- Born: 1995 or 1996 (age 30–31)
- Occupations: Actor; Car salesman;
- Years active: 2019–present
- Television: Coronation Street
- Partner: Roberta McClarron (2021–)

= Calum Lill =

English actor (born 1990s)

Calum Lill (born 1995 or 1996) is a British actor. After graduating, Lill had guest roles in Doctors and Holby City in 2019, and he played the recurring role of Carlton Smith in the soap opera Hollyoaks in 2021. Lill almost quit the acting profession due to his struggle in getting acting roles and worked various jobs in between acting, including as a car salesman, which he did not like. Lill was later cast as Joel Deering in the ITV soap opera Coronation Street, which he was very happy about. Lill enjoyed his experience on the soap and received praise for his portrayal of the villain and was nominated for Inside Soap Awards and a British Soap Award. Lill left the role at the end of the storyline in 2024 and he then portrayed Fleshcreep in the pantomime of Jack and the Beanstalk. In 2025, Lill announced that he would be acting in The Sociable Plover at the Old Red Lion, Islington, and that same year it was also announced that he would be briefly returning to Coronation Street.

==Early life and career==
===Early life and career===
Calum Lill was born into a working-class family, in 1995 or 1996. When he was a child, he watched the drama Waterloo Road, which he considered his favourite show. He revealed, "All I wanted to do was get an acting job in Waterloo Road when I was growing up". Lill also revealed that his house was used as one of the sets during the early years of Waterloo Road just as his family were moving out from it.

Shortly after he graduated, Lill portrayed lead guest character Chez Wilson-Needham in an episode of the BBC soap opera Doctors, which aired in 2019. Speaking of the experience, Lill said, "it was two days filming and you'd think I'd just been cast as the lead in the new Scorsese epic". He also portrayed Conor Henson in a 2019 episode of Holby City, which Lill described as "fantastic". The COVID-19 lockdown in the United Kingdom then occurred, which hindered Lill's plans.

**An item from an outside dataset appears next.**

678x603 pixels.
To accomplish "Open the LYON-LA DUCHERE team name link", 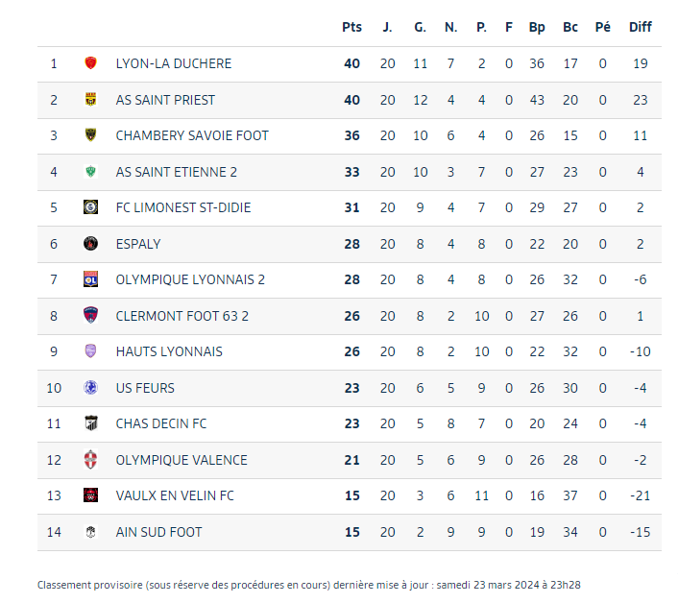I will 173,63.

Due to the television industry shutting down, Lill nearly became homeless during the pandemic. Lill recalled to the Me, Myself and Hopefully You..? podcast in 2021, "It's a hustle. That's what a lot of theatre actors struggle with. They love theatre, but it only pays enough to cover your rent while in you're in the job... You've then got to go back to waiting tables". In 2021, he portrayed the recurring role of Carlton Smith in the soap opera Hollyoaks for 12 episodes.

In between acting roles, Lill had various jobs, including a stint working at Junkyard Golf Club. Lill moved from London to Manchester with his girlfriend and worked alongside acting to save money for a house. Lill found this experience very difficult and was not happy in the non-acting job that he was doing, and he almost quit his acting career. At one point, Lill auditioned for the soap opera Coronation Street but was unsuccessful, which made him upset as he wanted to be on the soap due to being working-class and Northern. Lill then worked at a paella stand at festivals where he met actors Rupert Hill, the brother of the owner of the stand, and his wife Jenny Platt, both of whom had appeared in the soap. The actors reassured him that the producers of Coronation Street would contact him if they liked him. Whilst auditioning for the soap, he worked as a car salesman, which he hated.

===Since 2023===
In August 2023, it was announced that Lill had joined the cast of Coronation Street as Joel Deering, a solicitor who would become the new love interest for Dee Dee Bailey (Channique Sterling-Brown). Lill described being cast in the soap as "incredible", adding, "I've never felt anything like it. I was walking on air...especially being a working class northern lad". He added, "It was a relief that 14 or 15 years had paid off and I wouldn't have to quit. There's no shame in quitting... But to know I didn't have to was incredible". He auditioned for the role in May 2023 initially believed that he had been unsuccessful. When Lill's agent told him that he had received the part, he fell to his knees and cried and could not speak as he was "over the moon". The actor called getting a regular role on the soap the equivalent of getting his "letter for Hogwarts". Lill revealed that Coronation Street spent a lot of money on the character's outfits. Lill would wake up at 5:30am to read the scripts and arrive to work for 7am and stay until about 8–9pm.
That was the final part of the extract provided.